-- Task material --
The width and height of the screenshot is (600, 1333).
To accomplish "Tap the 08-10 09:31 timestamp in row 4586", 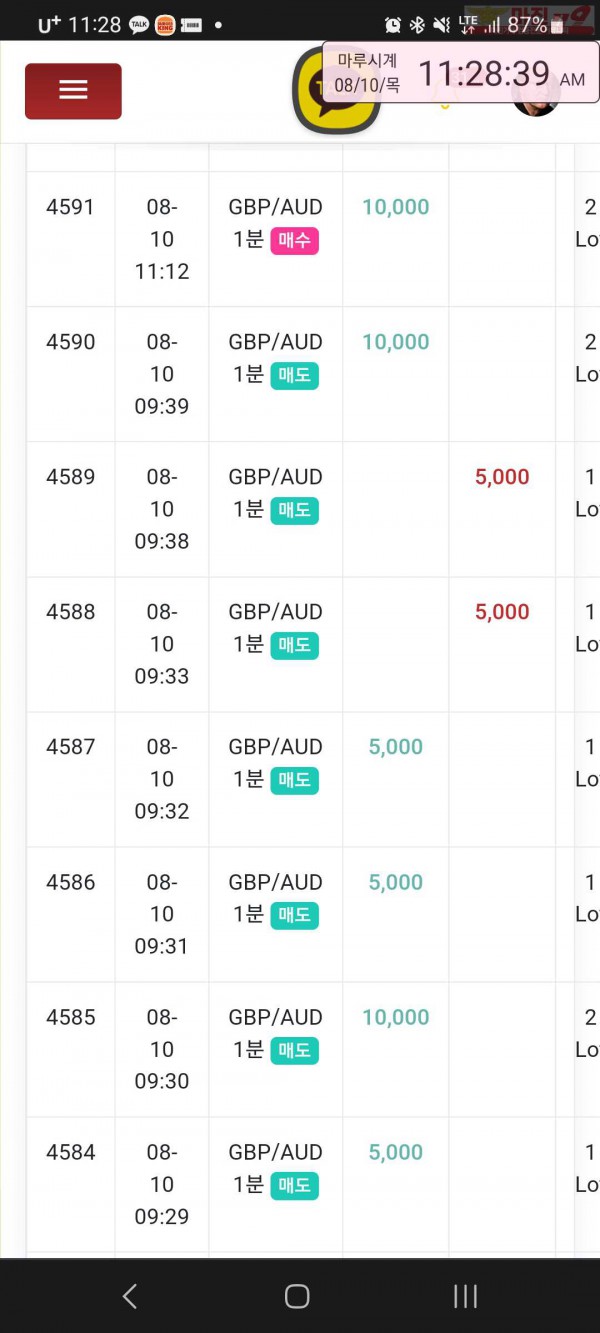I will click(x=162, y=914).
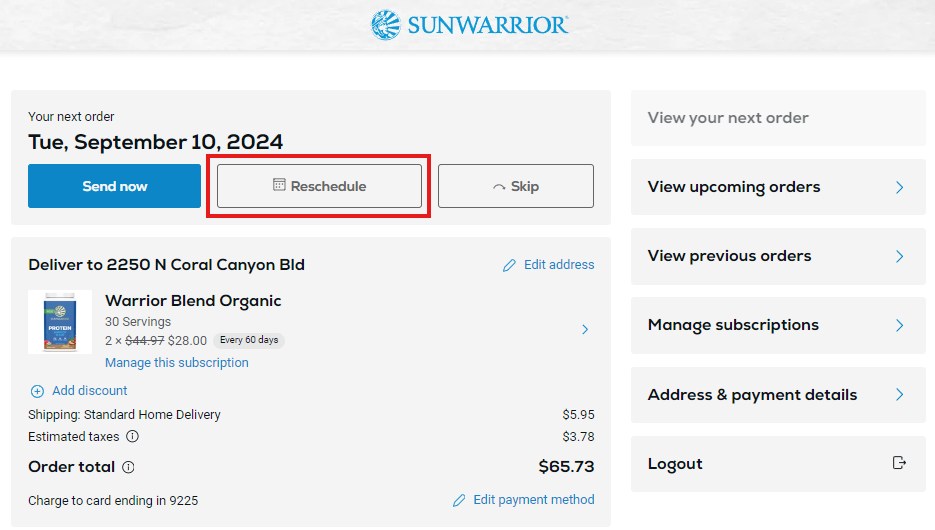Open View upcoming orders chevron
The width and height of the screenshot is (935, 530).
(899, 187)
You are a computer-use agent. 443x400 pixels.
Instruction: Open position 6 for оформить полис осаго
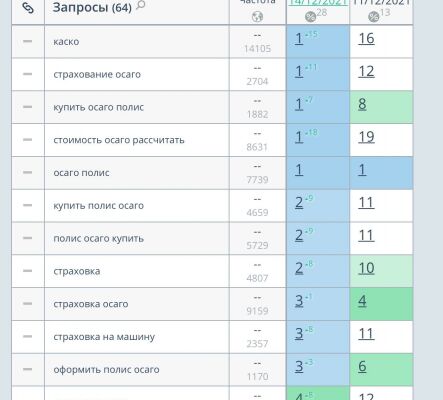pos(362,366)
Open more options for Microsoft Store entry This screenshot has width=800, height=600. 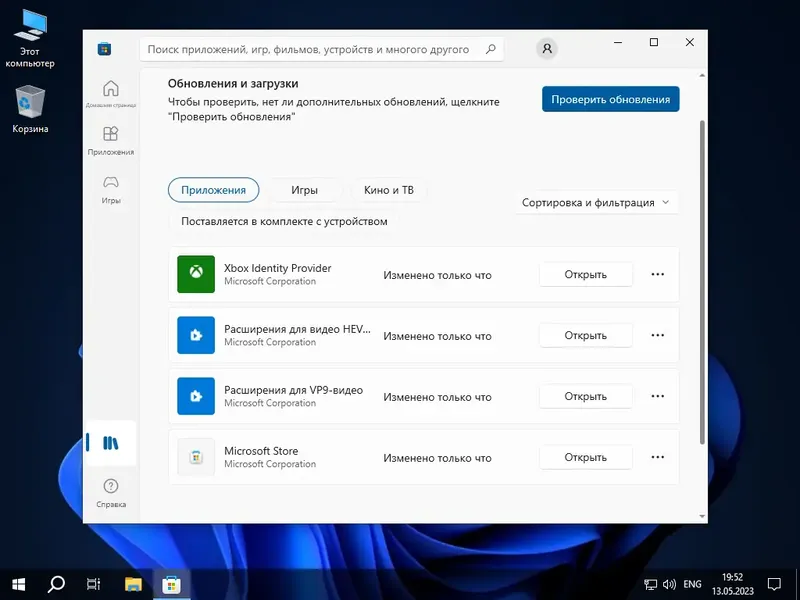coord(657,457)
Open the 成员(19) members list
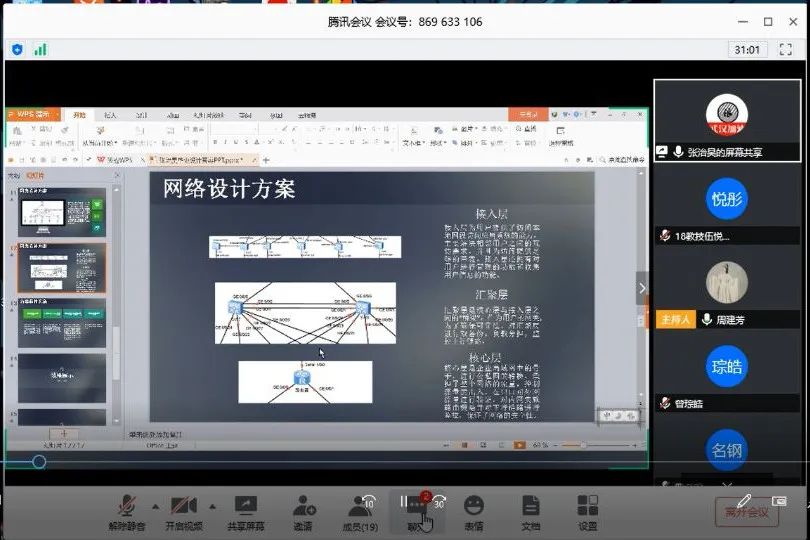Screen dimensions: 810x540 pos(360,507)
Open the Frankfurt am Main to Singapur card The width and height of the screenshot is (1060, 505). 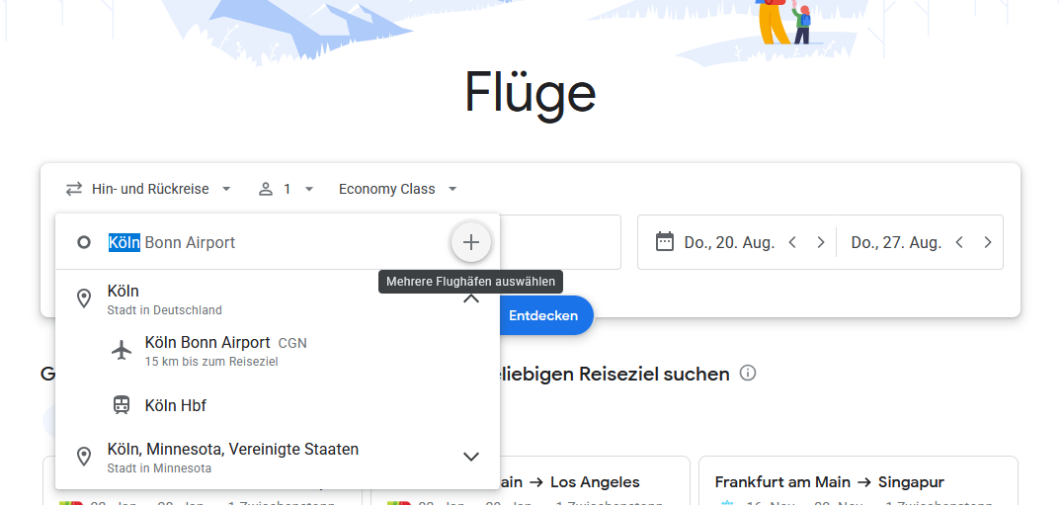point(857,482)
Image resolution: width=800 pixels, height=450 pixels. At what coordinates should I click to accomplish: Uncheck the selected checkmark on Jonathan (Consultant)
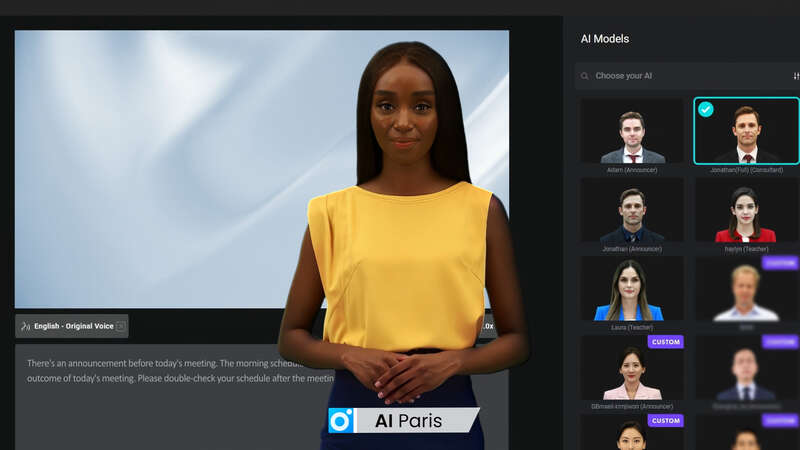[x=706, y=109]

-- Requirement --
Output an exact copy of the lines from the one with "Image resolution: width=800" through the closing line of the records, inclusive, without any images.

-- Result --
Image resolution: width=800 pixels, height=450 pixels. At what coordinates should I click to accomplish: Uncheck the selected checkmark on Jonathan (Consultant)
[x=706, y=109]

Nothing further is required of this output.